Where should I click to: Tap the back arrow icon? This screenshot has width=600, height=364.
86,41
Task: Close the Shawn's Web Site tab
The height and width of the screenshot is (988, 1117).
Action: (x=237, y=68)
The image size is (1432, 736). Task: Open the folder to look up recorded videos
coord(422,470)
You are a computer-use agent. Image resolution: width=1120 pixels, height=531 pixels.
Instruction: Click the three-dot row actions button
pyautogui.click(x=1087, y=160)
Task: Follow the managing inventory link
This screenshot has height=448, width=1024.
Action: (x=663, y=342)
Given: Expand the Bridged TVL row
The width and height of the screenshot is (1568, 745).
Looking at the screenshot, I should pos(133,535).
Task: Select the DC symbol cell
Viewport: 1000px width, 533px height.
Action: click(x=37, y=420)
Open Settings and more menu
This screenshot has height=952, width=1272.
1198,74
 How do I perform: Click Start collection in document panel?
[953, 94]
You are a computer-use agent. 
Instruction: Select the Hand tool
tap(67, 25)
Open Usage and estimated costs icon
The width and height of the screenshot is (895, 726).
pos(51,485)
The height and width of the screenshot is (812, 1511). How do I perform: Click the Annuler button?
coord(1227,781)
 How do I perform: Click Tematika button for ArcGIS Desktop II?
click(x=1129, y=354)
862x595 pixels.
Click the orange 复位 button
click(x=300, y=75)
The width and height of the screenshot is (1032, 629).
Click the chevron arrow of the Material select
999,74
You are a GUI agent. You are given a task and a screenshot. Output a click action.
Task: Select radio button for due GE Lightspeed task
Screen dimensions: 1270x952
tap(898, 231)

══════

### Short problem
Reproduce verbatim the items starting with the line that contains "How do I perform: Click Start" and going on through the line that contains "pos(51,485)".

### Solution for this task
 How do I perform: Click Start collection in document panel?
[953, 94]
You are a computer-use agent. 
Instruction: Select the Hand tool
tap(67, 25)
Open Usage and estimated costs icon
The width and height of the screenshot is (895, 726).
pos(51,485)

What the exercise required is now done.